I called Fr. Antonio Franjic, an American of Croatian ancestry who
is vicar general of the Franciscans, who faxed me the relevant documents in the
Filipovic case.
On May 12, 1942, the minister provincial of the Bosnian Franciscans
reported to Franciscan headquarters in Rome that Filipovic had been expelled
from the order. Fr. Angelus Kaic writes that on Feb. 6, Filipovic went to Banja
Luka against his superior’s direct order and joined an Ustashe action in the
villages of Drakulic, Motive and Sargovac that surrounded the Petricevac
convent. Kaic’s letter (penned in Latin) says that 1,600 Serbs died in the
attacks; later Serb sources peg the number at 2,700, including 500 children.

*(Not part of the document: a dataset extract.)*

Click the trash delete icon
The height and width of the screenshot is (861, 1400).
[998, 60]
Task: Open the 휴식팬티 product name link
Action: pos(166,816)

“With his presence, Fr. Filopovic, even if it is uncertain whether
he killed someone or not, has caused a serious scandal … and has provoked a
great damage to our province, above all because the members of this province, in
the midst of the events that are happening, have behaved in the most upright way
possible,” Kaic wrote.
On June 30, 1942, Fr. Policarpo Schmoll, procurator general of the
Franciscans, wrote to the Vatican asking that Filopovic’s expulsion be
confirmed. Schmoll’s letter added some details. The number of Ustashe involved
was 80, Schmoll reported, and Filipovic “is retained by all in that region as
the author of the slaughter.” Schmoll said the investigation had been delayed by
distance and winter weather, but now the Franciscan minister of Croatia as well
as Archbishop Aloysius Stepinac of Zagreb had examined the materials and agreed
that Filipovic must go.
The Vatican’s Congregation for Religious confirmed the expulsion on
July 10, 1942, just 11 days after receiving the formal request.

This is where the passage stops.